Textauszug:
Prüfungen begegnen einem das ganze Leben. Es ist dabei nicht zu leugnen, dass die persönliche und berufliche Entwicklung von den erzielten Noten entscheidend abhängt. So ist beispielsweise gerade für Juristen die Gesamtnote in den beiden Staatsexamina von enormer Bedeutung. Das Schlüsselwort lautet „Prädikatsexamen", das jeder angehende Jurist erreichen möchte.

Aber auch die Abschlussnoten anderer staatlicher Examina sind nicht unbedeutend für die berufliche Entwicklung der Examenskandidaten. Der Prozess der letztlich zur Notenbildung führt, ist jedoch nicht immer fehlerfrei. Gerade der Faktor Mensch ist – auf beiden Seiten – eine Fehlerquelle, so dass es sich immer lohnt dieses Verfahren nach den Ursachen für das Nichtbestehen oder das Nichterreichen einer bestimmten Note zu überprüfen. Denn weder der (Rechts-)Referendar ist davon frei Fehler zu begehen, noch sind es die jeweils handelnden Prüfer.

Die Erhebung von Studienbeiträgen, die Einführung von Bachelor- und Masterstudiengängen und die Verkürzung der Regel-Studienzeiten führen zu einem enormen Zeit- und Leistungsdruck, der die Studierenden dazu zwingt in möglichst kurzer Zeit viele mündliche und schriftliche Prüfungen zu bestehen und dabei noch ein überdurchschnittliches Ergebnis zu erzielen, um im nationalen und internationalen Wettbewerb mithalten zu können. Dies führt nicht nur im juristischen Bereich zu hohen Durchfallquoten.

Datenteil:
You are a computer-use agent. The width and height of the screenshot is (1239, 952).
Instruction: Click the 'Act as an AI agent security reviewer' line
---
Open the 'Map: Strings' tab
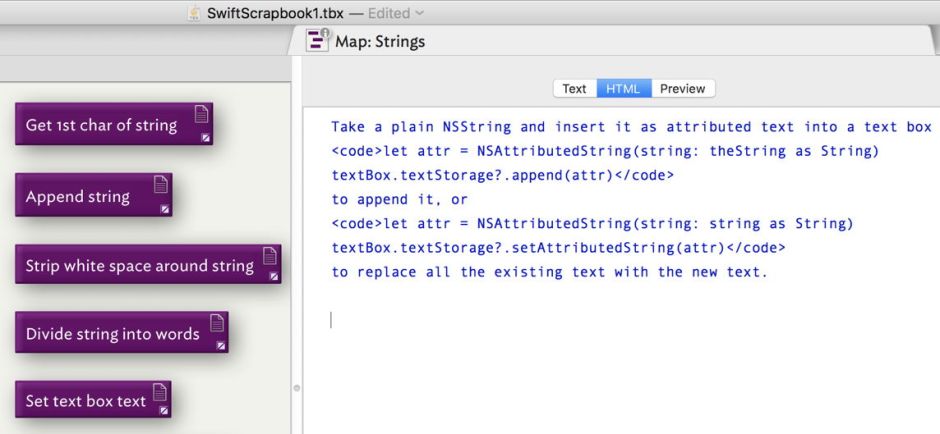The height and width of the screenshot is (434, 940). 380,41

Arbeitsanweisungen:
(1) Welches Ziel möchte laut dem Textauszug jeder angehende Jurist erreichen?
(2) Schreiben Sie aus dem Textauszug die Stelle von „Aber auch die“ bis „jeweils handelnden Prüfer.“ wortgetreu ab.

Ergebnisse:
(1) Ein Prädikatsexamen.

(2)
Aber auch die Abschlussnoten anderer staatlicher Examina sind nicht unbedeutend für die berufliche Entwicklung der Examenskandidaten. Der Prozess der letztlich zur Notenbildung führt, ist jedoch nicht immer fehlerfrei. Gerade der Faktor Mensch ist – auf beiden Seiten – eine Fehlerquelle, so dass es sich immer lohnt dieses Verfahren nach den Ursachen für das Nichtbestehen oder das Nichterreichen einer bestimmten Note zu überprüfen. Denn weder der (Rechts-)Referendar ist davon frei Fehler zu begehen, noch sind es die jeweils handelnden Prüfer.